In 1997, Little, Brown published Clive Aslet’s Anyone for England? as ‘A Search for English Identity’. Twenty years on, the same publisher gives us Robert Winder’s The Last Wolf, with a subtitle promising a search both complete and elusive: ‘The Hidden Springs of Englishness.’ For Winder, the erstwhile literary editor of the erstwhile Independent, the springs of Englishness are environmental and medieval.

Geography is history, Montesquieu argued in L’esprit des lois (1748). The warm Gulf Stream and inclement rain shaped English agriculture and settlement. The rain fed the grass and the wheat. The wheat and the rain combined with the gist, as the Anglo-Saxons called yeast, to make cakes and ale. The grass fed the sheep, and the sheep, apart from feeding the shepherds, fattened the wool dealers. Add coal, and Winder can reduce Englishness to a‘playful equation’: E = cw4 (Englishness = coal x wool, wheat and wet weather).

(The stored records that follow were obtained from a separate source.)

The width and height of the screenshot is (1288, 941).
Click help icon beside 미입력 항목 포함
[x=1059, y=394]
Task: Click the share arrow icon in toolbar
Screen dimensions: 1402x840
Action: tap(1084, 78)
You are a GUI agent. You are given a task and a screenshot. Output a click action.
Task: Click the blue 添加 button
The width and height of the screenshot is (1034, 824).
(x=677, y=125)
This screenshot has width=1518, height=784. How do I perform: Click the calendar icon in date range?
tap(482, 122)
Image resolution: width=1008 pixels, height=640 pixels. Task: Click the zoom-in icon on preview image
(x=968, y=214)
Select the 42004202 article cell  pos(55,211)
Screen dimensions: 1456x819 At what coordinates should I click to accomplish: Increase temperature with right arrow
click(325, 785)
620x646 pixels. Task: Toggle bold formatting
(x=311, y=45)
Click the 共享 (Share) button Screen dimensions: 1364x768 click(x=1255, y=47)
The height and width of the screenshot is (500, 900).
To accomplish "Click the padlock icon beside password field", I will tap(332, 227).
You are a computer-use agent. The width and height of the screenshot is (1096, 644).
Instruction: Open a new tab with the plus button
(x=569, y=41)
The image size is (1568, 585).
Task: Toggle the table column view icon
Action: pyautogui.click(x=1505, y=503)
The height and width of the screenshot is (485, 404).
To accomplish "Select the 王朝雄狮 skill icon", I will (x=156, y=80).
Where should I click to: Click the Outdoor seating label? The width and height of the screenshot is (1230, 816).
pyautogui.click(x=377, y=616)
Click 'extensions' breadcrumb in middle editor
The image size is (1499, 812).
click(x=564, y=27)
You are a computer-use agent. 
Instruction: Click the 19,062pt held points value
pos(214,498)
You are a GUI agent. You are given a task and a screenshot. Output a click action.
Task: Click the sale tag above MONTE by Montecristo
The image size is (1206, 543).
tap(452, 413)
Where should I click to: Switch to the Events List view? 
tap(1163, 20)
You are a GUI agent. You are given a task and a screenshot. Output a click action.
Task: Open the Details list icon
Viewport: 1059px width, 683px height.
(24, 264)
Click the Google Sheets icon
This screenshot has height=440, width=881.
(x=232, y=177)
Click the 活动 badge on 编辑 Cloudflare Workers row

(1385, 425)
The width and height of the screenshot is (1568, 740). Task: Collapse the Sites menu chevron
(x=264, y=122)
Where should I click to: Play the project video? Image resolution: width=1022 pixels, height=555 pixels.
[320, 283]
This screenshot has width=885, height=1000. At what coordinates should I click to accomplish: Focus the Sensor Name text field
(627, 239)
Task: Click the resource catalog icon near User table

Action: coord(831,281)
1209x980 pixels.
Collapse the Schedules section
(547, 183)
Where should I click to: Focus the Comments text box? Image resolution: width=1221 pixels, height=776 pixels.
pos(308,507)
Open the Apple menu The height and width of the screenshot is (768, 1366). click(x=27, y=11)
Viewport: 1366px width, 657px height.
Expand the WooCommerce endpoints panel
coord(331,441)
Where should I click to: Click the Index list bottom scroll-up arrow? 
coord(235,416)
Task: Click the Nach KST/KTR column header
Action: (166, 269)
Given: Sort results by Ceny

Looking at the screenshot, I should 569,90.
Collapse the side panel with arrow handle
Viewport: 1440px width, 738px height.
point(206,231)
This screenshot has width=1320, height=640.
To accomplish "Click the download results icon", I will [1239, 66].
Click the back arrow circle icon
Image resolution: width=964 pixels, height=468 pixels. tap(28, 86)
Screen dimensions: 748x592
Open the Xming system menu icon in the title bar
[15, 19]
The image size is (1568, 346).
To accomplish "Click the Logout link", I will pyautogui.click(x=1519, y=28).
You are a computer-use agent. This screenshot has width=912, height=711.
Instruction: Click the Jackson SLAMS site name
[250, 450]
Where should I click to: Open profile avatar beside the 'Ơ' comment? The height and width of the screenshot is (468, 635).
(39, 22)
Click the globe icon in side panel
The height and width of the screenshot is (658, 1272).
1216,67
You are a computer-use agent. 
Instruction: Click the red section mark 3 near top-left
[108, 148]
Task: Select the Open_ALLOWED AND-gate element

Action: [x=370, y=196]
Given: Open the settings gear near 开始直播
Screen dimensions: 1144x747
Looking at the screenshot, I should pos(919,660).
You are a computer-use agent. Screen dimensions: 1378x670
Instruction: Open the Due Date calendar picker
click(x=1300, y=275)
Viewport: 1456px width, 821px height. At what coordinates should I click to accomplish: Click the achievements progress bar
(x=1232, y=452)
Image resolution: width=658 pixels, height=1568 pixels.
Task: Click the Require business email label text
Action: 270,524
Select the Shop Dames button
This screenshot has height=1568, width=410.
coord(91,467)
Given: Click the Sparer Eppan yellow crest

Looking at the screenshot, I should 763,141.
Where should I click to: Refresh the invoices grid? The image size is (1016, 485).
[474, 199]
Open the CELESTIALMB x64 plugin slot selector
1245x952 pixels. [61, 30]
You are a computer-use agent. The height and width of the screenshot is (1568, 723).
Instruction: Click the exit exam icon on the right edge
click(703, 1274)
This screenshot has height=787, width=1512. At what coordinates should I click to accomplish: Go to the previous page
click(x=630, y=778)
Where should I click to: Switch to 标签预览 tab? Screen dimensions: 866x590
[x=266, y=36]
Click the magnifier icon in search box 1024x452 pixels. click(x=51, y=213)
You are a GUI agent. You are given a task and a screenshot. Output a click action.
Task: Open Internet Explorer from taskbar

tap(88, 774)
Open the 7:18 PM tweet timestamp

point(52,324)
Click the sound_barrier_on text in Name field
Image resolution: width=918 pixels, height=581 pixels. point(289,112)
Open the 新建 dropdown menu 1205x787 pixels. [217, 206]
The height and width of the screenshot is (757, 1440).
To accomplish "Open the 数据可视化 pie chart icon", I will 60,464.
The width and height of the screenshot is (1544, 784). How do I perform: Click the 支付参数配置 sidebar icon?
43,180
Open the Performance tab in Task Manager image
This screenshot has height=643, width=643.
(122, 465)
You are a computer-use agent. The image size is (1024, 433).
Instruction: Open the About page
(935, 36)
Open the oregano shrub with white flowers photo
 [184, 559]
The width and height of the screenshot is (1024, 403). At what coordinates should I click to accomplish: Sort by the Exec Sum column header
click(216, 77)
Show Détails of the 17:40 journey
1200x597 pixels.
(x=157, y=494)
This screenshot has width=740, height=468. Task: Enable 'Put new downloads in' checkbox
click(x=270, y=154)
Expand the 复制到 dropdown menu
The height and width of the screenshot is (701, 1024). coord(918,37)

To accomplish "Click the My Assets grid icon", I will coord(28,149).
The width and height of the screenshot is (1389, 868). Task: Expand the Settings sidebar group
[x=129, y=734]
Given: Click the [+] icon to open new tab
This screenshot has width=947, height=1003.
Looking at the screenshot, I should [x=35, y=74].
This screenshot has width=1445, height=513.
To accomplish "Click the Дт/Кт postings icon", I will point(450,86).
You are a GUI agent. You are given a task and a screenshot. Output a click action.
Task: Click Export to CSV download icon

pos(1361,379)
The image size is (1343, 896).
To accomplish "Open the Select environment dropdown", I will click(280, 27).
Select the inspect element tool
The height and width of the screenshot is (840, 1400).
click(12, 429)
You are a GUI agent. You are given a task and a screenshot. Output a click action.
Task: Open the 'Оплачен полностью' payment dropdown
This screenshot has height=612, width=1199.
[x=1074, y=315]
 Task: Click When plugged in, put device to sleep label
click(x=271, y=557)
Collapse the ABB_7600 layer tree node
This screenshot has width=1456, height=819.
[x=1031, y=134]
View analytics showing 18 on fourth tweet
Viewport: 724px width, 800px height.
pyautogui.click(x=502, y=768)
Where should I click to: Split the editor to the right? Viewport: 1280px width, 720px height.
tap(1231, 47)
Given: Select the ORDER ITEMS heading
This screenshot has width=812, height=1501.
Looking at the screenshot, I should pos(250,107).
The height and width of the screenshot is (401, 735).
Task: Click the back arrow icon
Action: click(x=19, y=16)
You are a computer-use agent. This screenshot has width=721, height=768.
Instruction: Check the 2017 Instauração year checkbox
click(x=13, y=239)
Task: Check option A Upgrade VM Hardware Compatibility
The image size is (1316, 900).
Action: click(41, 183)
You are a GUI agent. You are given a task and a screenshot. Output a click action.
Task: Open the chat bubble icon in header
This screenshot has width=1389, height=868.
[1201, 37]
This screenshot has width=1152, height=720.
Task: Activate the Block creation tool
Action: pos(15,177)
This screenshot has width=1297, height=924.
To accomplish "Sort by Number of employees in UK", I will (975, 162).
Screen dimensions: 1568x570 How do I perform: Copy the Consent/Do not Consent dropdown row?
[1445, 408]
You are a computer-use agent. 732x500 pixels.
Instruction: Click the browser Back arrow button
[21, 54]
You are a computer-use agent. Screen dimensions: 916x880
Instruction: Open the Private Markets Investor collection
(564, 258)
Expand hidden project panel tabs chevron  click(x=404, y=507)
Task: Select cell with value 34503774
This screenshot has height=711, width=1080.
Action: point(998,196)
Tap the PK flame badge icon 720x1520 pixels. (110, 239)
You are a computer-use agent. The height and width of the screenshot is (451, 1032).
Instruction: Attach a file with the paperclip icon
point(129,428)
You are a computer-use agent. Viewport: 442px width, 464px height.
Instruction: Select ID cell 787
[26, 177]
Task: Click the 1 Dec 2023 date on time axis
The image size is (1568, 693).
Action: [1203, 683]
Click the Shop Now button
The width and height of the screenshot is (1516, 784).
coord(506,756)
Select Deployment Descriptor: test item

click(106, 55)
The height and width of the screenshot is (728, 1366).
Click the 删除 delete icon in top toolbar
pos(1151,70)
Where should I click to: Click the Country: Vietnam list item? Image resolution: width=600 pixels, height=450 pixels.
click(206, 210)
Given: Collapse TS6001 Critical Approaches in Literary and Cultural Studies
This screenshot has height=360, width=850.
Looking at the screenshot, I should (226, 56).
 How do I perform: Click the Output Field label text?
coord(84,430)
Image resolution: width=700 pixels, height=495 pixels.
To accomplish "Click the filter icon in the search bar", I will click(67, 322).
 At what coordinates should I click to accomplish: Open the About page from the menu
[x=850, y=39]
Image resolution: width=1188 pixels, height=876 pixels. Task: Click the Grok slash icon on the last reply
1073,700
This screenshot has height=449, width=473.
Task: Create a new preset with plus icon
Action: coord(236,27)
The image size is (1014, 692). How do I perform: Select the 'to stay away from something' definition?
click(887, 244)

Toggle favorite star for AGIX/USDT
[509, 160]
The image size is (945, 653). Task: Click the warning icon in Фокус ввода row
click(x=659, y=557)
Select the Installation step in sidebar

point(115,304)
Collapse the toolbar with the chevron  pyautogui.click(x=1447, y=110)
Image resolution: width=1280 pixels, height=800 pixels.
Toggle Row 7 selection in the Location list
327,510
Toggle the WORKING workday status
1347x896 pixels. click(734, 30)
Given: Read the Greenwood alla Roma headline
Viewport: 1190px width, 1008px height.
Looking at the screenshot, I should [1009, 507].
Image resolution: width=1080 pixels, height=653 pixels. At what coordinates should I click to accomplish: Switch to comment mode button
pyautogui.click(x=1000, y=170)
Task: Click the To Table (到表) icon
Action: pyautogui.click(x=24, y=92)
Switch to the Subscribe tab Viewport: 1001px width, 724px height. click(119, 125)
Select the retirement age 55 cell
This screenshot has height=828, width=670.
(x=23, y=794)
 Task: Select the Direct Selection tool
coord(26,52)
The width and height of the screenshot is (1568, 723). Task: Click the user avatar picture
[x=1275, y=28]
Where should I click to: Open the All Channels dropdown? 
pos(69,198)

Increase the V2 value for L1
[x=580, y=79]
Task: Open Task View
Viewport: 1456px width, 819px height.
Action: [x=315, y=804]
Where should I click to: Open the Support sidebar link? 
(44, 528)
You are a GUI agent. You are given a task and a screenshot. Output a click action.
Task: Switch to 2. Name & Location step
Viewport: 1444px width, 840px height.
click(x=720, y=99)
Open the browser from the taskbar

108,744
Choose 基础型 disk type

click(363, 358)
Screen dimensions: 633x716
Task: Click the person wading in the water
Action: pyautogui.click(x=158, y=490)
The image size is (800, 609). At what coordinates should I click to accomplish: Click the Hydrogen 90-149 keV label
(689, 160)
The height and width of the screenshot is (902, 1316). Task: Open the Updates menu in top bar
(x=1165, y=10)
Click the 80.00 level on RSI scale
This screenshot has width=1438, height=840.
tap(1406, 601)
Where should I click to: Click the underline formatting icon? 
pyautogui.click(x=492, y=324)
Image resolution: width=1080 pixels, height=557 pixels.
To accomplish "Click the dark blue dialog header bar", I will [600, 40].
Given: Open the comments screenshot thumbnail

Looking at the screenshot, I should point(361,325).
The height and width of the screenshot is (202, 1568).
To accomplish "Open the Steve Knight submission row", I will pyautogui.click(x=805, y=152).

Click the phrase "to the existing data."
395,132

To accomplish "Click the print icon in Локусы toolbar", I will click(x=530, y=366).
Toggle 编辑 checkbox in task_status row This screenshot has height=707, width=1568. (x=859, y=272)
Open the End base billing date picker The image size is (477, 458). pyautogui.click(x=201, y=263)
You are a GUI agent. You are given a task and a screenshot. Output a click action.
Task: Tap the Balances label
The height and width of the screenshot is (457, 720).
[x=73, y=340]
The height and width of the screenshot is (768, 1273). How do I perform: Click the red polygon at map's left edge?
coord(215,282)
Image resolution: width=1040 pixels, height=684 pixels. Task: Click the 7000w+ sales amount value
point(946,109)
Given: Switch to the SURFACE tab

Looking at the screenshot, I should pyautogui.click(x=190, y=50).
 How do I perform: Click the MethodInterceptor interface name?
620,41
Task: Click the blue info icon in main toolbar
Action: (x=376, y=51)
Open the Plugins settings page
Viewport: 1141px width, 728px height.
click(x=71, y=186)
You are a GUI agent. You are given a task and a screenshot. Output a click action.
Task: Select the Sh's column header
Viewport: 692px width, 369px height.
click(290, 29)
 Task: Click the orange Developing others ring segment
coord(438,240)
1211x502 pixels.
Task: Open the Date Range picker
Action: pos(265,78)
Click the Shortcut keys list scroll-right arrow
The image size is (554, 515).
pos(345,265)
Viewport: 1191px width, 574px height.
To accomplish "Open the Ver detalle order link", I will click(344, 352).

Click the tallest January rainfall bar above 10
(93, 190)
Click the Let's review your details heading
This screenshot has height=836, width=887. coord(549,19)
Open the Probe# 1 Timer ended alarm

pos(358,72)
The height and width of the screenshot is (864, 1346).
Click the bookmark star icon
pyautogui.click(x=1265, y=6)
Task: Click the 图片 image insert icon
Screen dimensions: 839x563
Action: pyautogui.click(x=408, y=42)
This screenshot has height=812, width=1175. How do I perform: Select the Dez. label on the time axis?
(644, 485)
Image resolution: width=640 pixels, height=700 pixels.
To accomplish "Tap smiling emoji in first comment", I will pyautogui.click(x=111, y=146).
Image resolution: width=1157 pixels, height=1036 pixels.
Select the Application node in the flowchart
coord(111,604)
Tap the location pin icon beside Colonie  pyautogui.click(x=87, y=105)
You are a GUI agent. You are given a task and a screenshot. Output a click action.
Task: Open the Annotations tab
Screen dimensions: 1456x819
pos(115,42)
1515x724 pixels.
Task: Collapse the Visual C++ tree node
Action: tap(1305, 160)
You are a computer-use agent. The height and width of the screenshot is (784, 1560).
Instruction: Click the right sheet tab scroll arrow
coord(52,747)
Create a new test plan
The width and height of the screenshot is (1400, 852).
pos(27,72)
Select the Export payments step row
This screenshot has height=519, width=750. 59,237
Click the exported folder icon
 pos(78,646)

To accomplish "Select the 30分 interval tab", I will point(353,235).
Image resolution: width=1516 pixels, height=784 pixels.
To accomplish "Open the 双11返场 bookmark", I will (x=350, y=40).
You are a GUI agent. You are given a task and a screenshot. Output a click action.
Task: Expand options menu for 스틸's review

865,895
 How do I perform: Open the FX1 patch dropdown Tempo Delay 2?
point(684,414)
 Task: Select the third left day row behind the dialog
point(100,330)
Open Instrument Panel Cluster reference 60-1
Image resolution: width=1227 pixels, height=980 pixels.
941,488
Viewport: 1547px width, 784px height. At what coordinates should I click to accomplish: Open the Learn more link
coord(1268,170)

By his own argument, Winder should subtract a fifth ‘w’, the wolf. The ovine economy of the Middle Ages required ‘a tamed terrain, scoured of exciting wild animals’. In 1281, Edward I commissioned Peter ‘The Mighty Hunter’ Corbet to clear the last wolves from England’s forests. By 1290, Peter had earned his nickname and England could become an ‘enormous sheep estate’.

In the same year, Edward I expelled England’s ‘Jewish financiers’ along, we must presume, with their Jewish financier wives and children. Winder finds this murder and expropriation a bit ‘dismaying’, like rain at a village fete, and interprets it as a form of proto-Brexit. But the extirpation of the wolves and the Jews are linked, and neither have much to do with Brexit. The Anglo-Norman economy was built with loans from ‘Jewish financiers’. Debt and wolves were the two obstacles to its further growth. Shakespeare, a son of the wool trade, calls Shylock a wolf.

The Last Wolf is an engaging ramble through the wool towns and open ranges of medieval England. The sheep economy made ‘a love of the outdoors’, a ‘preoccupation with the weather’ and ‘a national love of dogs’ all seem ‘stereotypically English’ and ‘innate’. Medieval England had ‘more mills than churches’, and ‘the whirring creak of the watermill’ was as ‘integral to the English scene as birdsong or the bleating of lambs’. And did the English preference for soft white bread inspire the ‘serrated edge’ of the English bread knife?

These springs are as much neglected as hidden. Under the Tudors and Stuarts, another ‘w’ and another ‘e’— salt water and enclosures — profoundly changed the equation of English commercial life, and the face of the landscape too. The wool trade had always been a sea trade, and the Black Death, by clearing more land for sheep, accelerated the formation of giant ranges and made the surviving sheep magnates more powerful. But our ‘stereotypically English’ hedgerows and urban habitats are the legacies of land enclosures, and the luxurious classical pastoral of the Georgians — beef and claret, not lamb and beer — rested on Atlantic and Indian commerce.

Winder rightly emphasises that the precociously commercial life of medieval England fostered the change from the woollen world to the wooden world of maritime empire. But he does not address the two most important developments of all: the transition from Latin and Old English to the hybrid tongue of Langland, Chaucer and the Reformation. The Protestant revolt turned England’s sailors and businessmen towards the Atlantic, crystallised the English language, and created the trifecta of national identity: land, language and a national religion. As a ‘Jew made in England’— not, unfortunately, by financiers—I would argue that this trinity not only created the richness and density of Englishness, but also its exclusivity.

The Last Wolf is a good yarn, but not all of the springs of Englishness come from the old England of the shepherds. When Disraeli identified ‘two nations’ among the products of modern Englishness, he might have added another two nations — the England of before and that of after the Reformation.